4 janvier 1959- 4 janvier 2020, cela fait 61 ans exactement depuis que de nombreux congolais ont, pour la première fois, dans un élan spontané, collectif et populaire, marché pour revendiquer la bonne gestion de la Res Publica.

Nombreux d’entre eux ont tragiquement perdu la vie. Date historique choisie également par l’Organisation des Indépendantes et Inter-socio Professionnelles de la Société Civile (OIIPSC), conduit par Jean-Marie Ntantu-Mey, ci-devant promoteur du BAC pour faire un bilan en perspective, proposer des pistes de solutions et réfléchir en présence des chevaliers de la plume et des quelques intellectuels du pays, au Centre Culturel Congolais Kiese-Mey de Saint Moulin à Lemba. Dans son exposé, JM Ntantu-Mey appelle le Chef de l’Etat, Félix Tshisekedi, à la prudence quant à la question et l’applicabilité de la gratuité de l’enseignement qui, jusqu’ici, est l’élément clef de son quinquennat.

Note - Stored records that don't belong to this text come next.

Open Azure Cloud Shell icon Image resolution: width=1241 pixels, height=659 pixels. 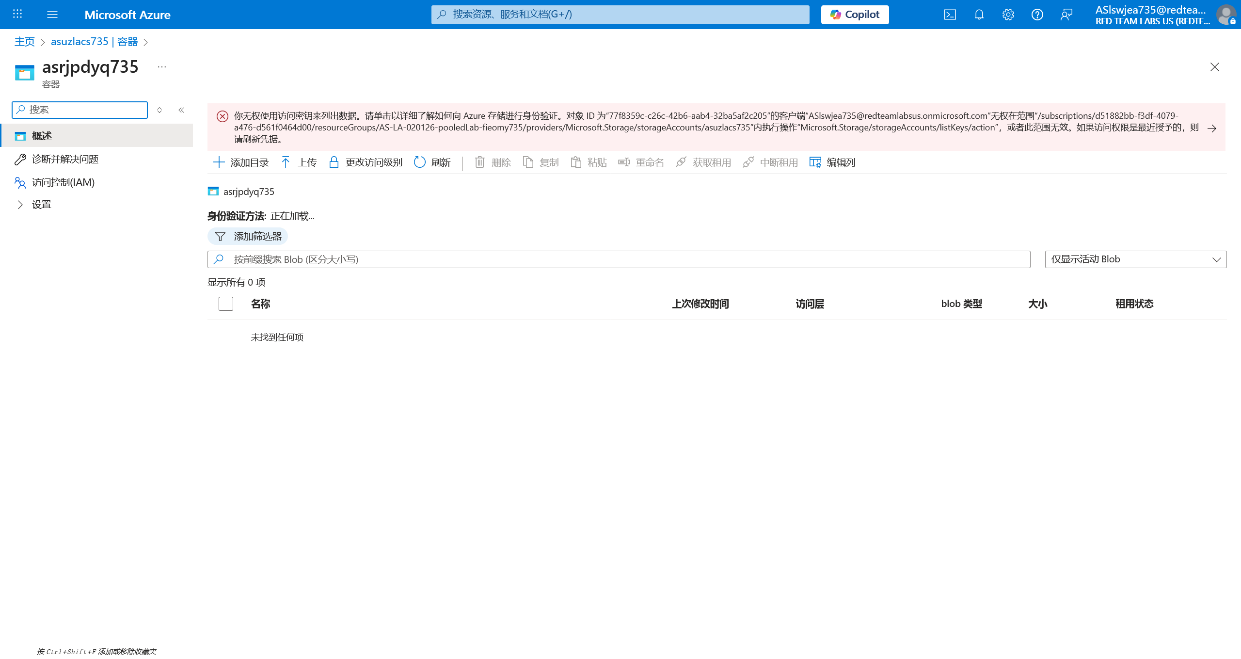click(950, 15)
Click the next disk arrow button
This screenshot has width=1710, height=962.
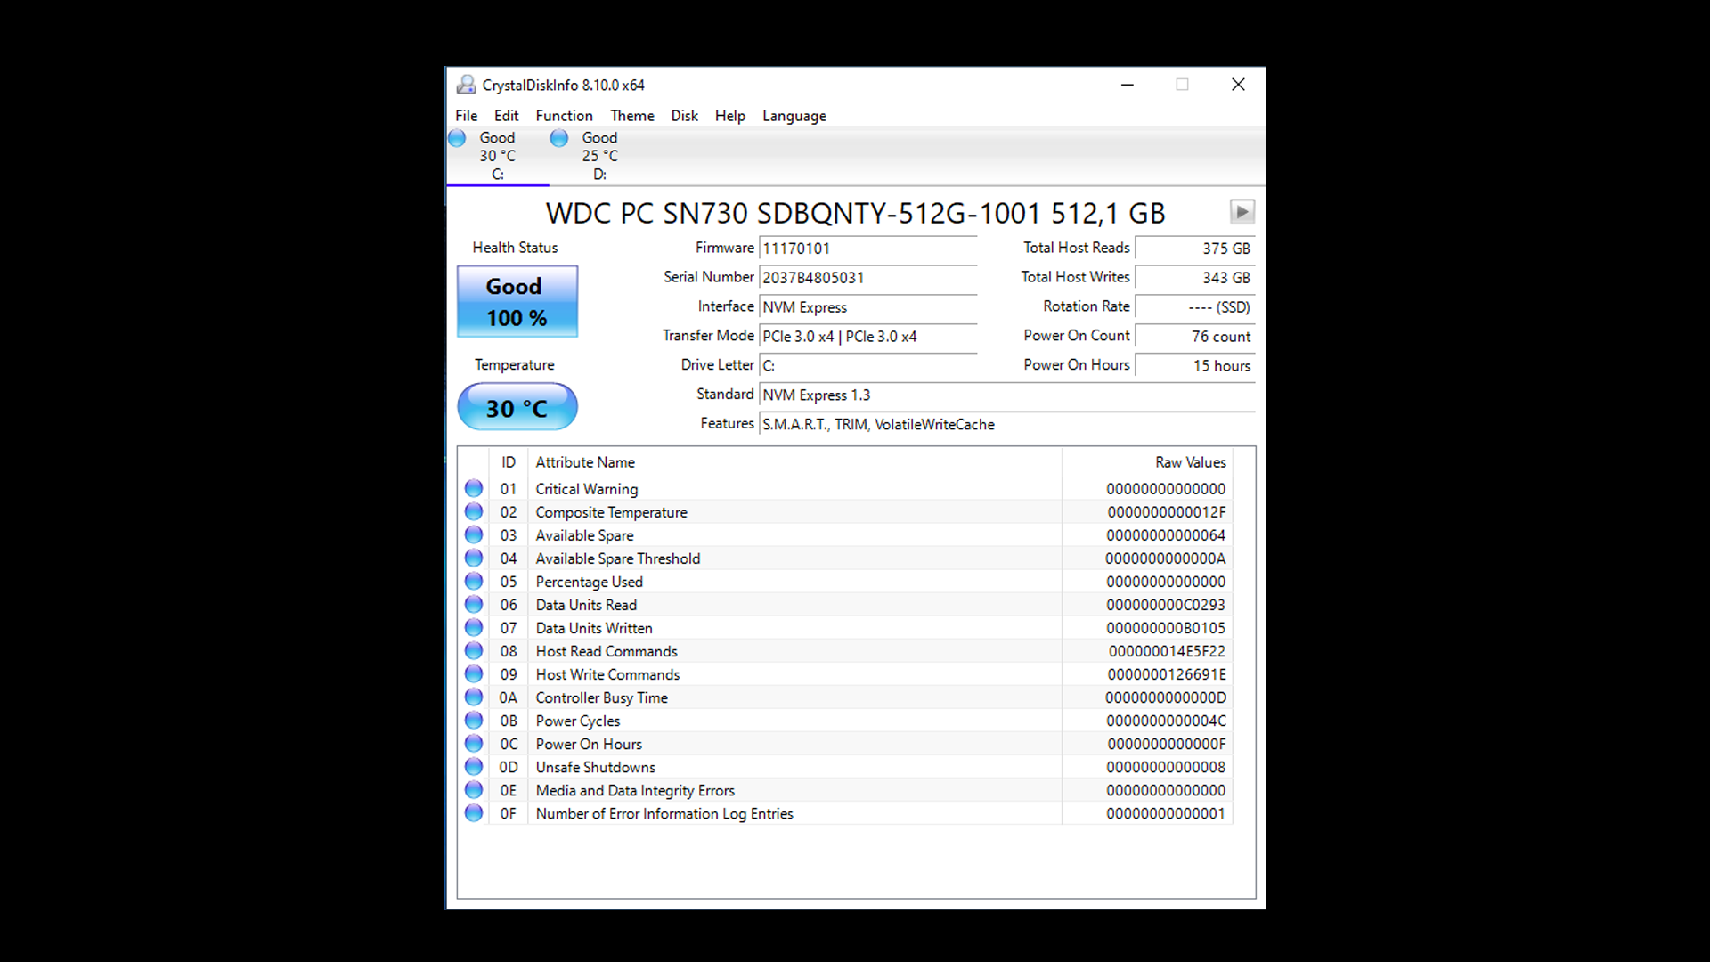1242,212
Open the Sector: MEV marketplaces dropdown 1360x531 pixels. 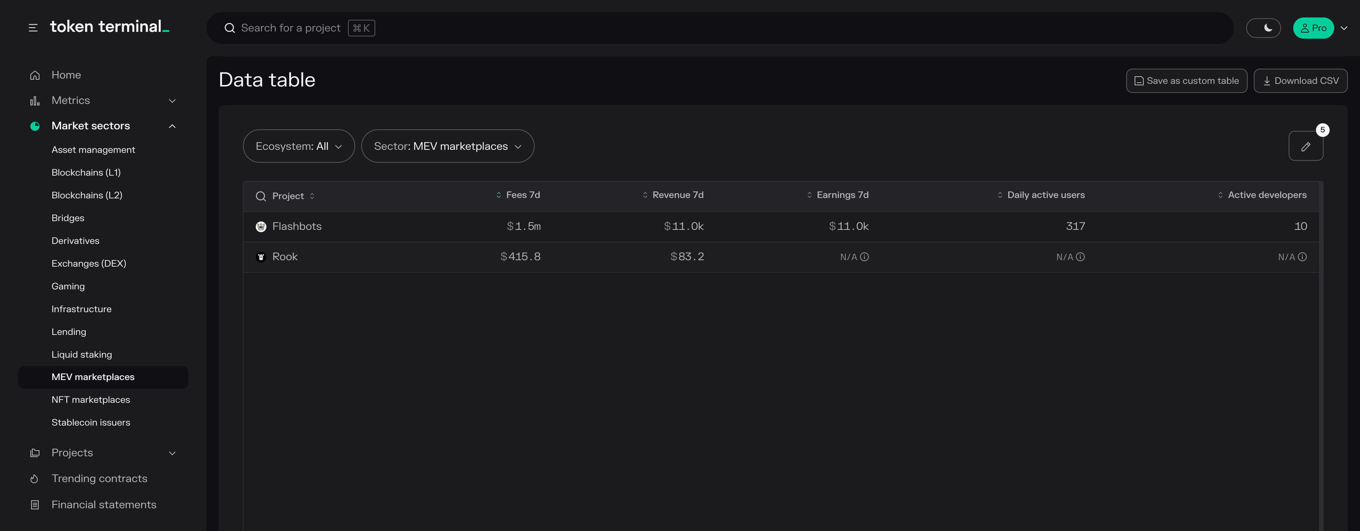coord(447,146)
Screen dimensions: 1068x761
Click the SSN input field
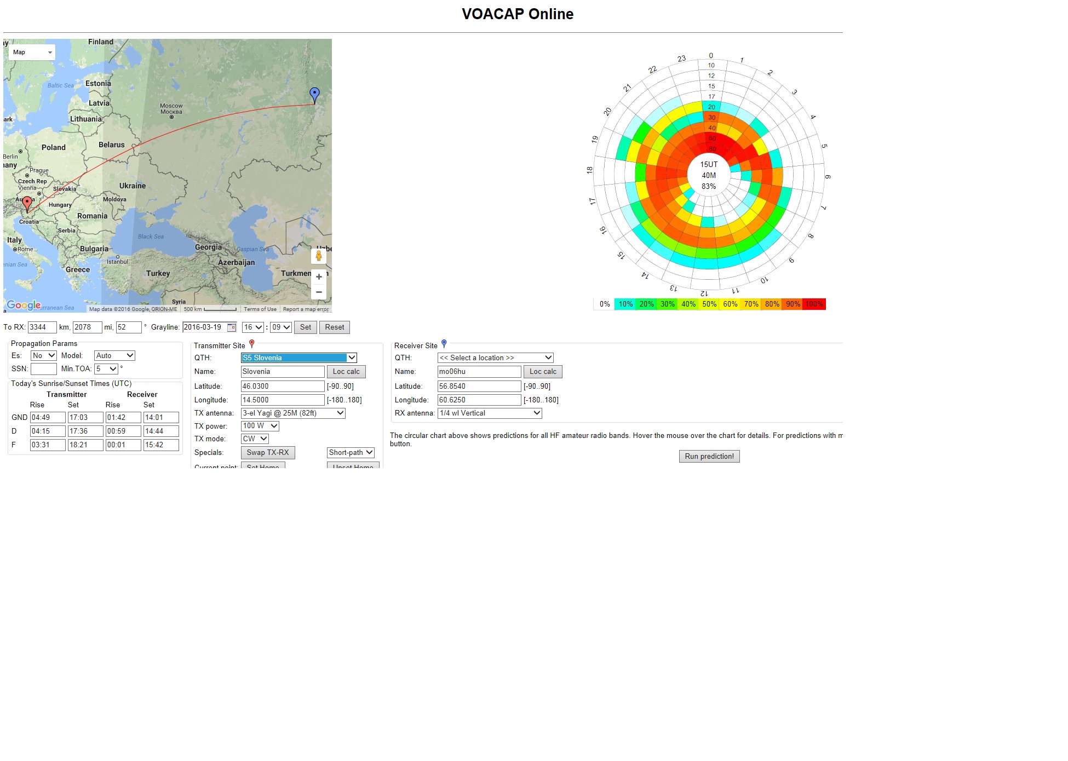[x=44, y=369]
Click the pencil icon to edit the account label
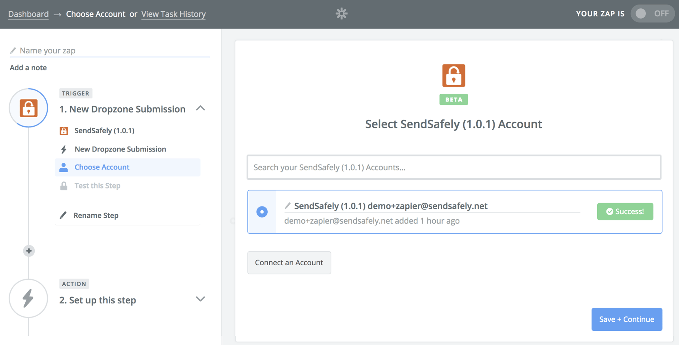679x345 pixels. 288,206
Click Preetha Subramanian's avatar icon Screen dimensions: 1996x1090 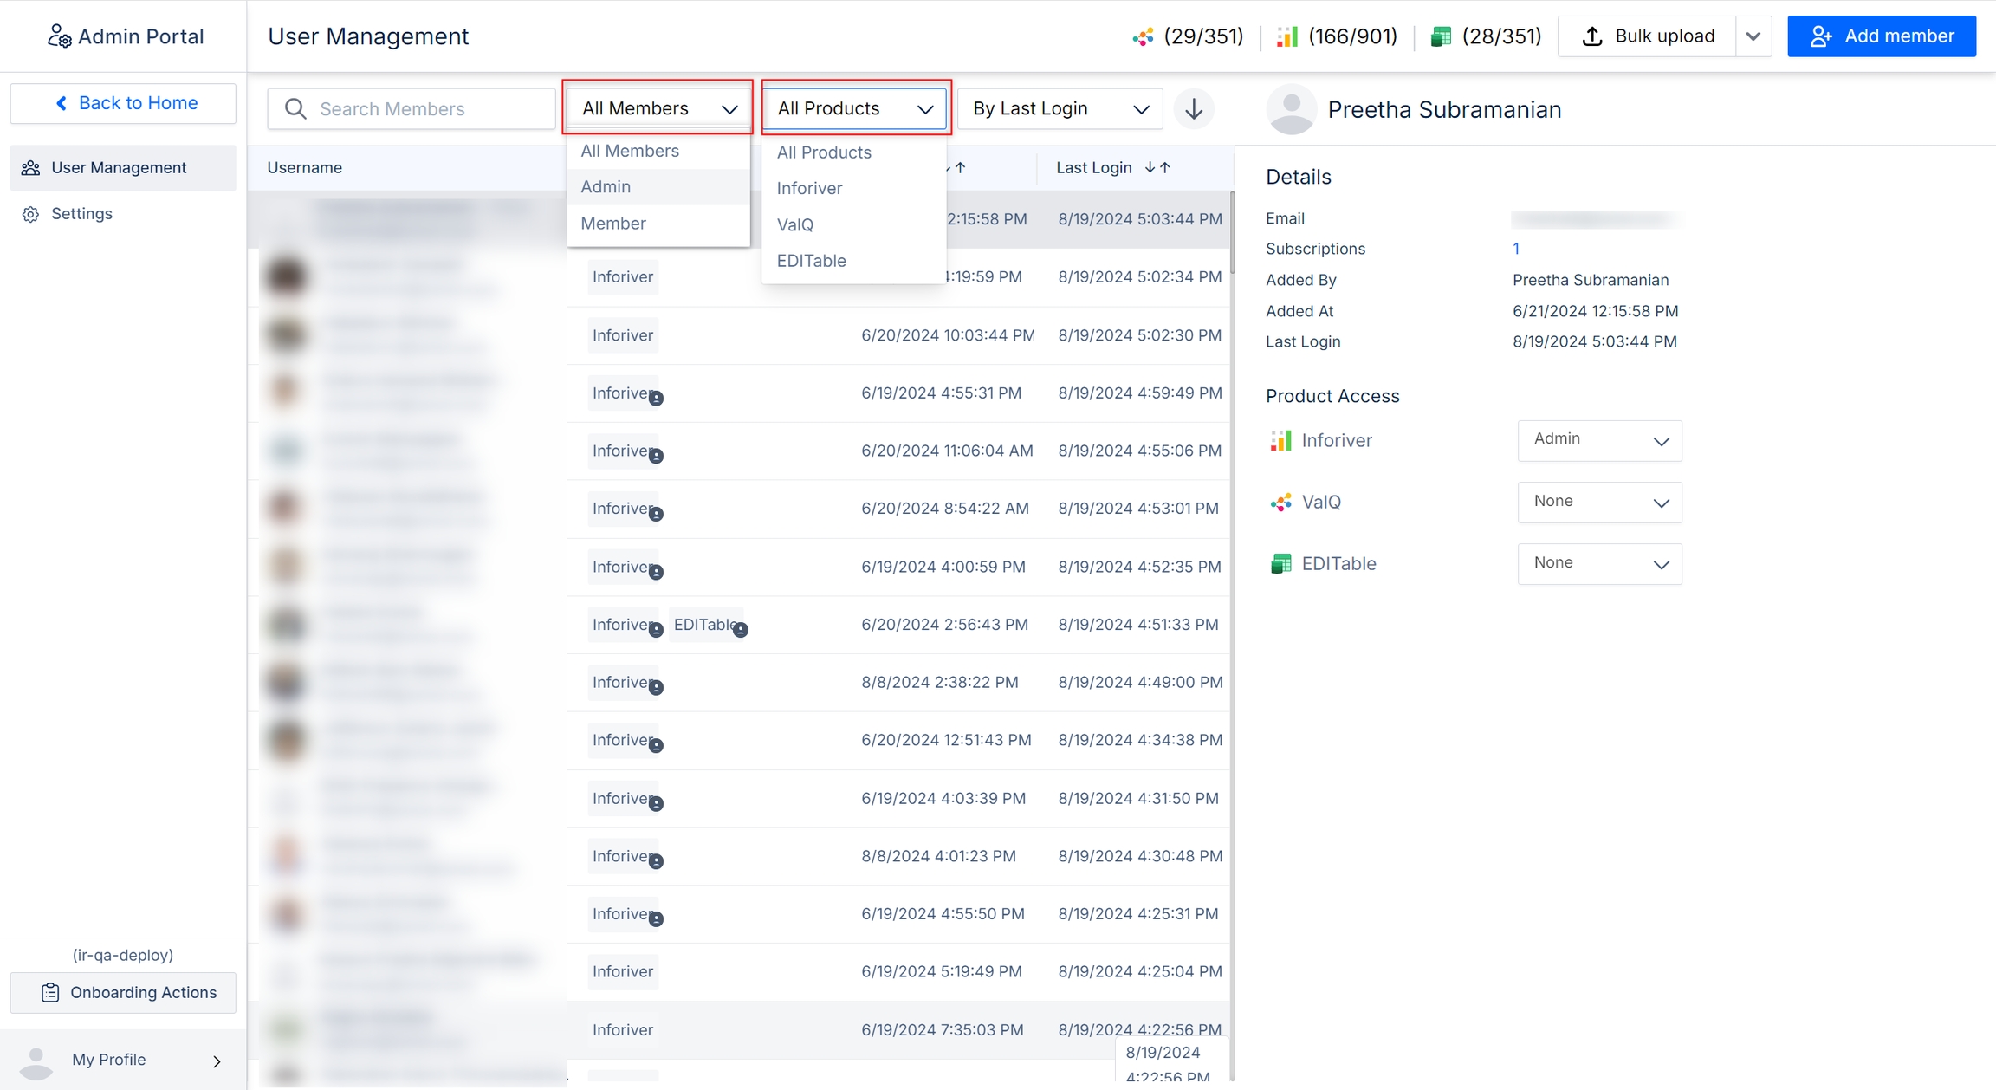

La gratuité de l’enseignement de base étant constitutionnelle, Jean-Marie Ntantu-Mey estime que cette décision devrait se faire progressivement et par palier. «Il n’est pas question que les enseignants, comme les martyres de l’indépendance, subissent le même sort, en devenant également martyrs de l’éducation. Nous disons qu’il faudrait un réajustement des salaires par palier, accompagné d’une réduction de la contribution des parents par phase. C'est-à-dire, quand on ajoute 100 dollars, on supprime de la contribution des parents 100 dollars. Ce serait une justice distributive», a laissé attendre Ntantu-Mey.

A la question de savoir qu’en est-il du système éducatif du pays 60 ans après l’indépendance ?, le promoteur du BAC relève que ‘’cet article a été mal interprété, mal appliqué et politisé à souhait ‘’. Dans la foulée, JM Ntantu-Mey a proposé quelques justes solutions notamment, un réajustement du salaire des enseignants et la suppression de la contribution des parents palier par palier. Dans la même logique d’idée, l’orateur du jour a martelé plus sur le secteur éducatif, d’autant plus que cela fait 30 ans qu’il est dans le combat sociopolitique pour la promotion de la culture et de l’éducation ainsi que dans la défense des faibles et des causes justes. Pour ce dernier, l’éducation est une dominante pour la formation d’un nouveau citoyen et d’un nouveau dirigeant congolais.

4 janvier 1959
Dans une ambiance des questions-réponses, Jean-Marie Ntantu-Mey, en mode modérateur et intervenant, a expliqué à la presse et aux intellectuels présents que ‘’les martyrs tombés un certain 4 janvier 1959, ne sont pas morts en vain’’, la Société Civile de la RD. Congo doit se ressaisir et se réorganiser pour l’intérêt de la patrie. Que la chose publique ‘’Res Publica’’ soit gérée dans le respect des valeurs éthiques et républicaines.
Pour la petite histoire, les émeutes ont éclaté après que les autorités coloniales décident d’interdire aux membres du parti politique ‘’Alliance des Bakongo’’ (ABAKO), de manifester le 4 janvier 1959.

En effet, après la restitution des travaux de la conférence d’Accra par Lumumba, en décembre 1958, qui avait eu un écho dans toute la Capitale du Congo Belge, le pouvoir colonial redoutant le même effet avec Kasa-Vubu, a carrément interdit la manifestation sur l’actuelle place de l’YMCA. La répression fut très violente. Jusqu’ici, le nombre exact de victimes n’est pas connu. Qu’à ce la ne tienne, au moins 49 personnes auraient perdu la vie. C’est alors que l’ex Congo Belge obtient son indépendance près d’un an et demi, soit le 30 juin 1960, devenant ainsi la République du Congo-Léopoldville. Depuis, le 4 janvier de chaque année est scruté ainsi un jour férié en RDC, connu sous le nom de ’’ journée des Martyrs de l’indépendance’’.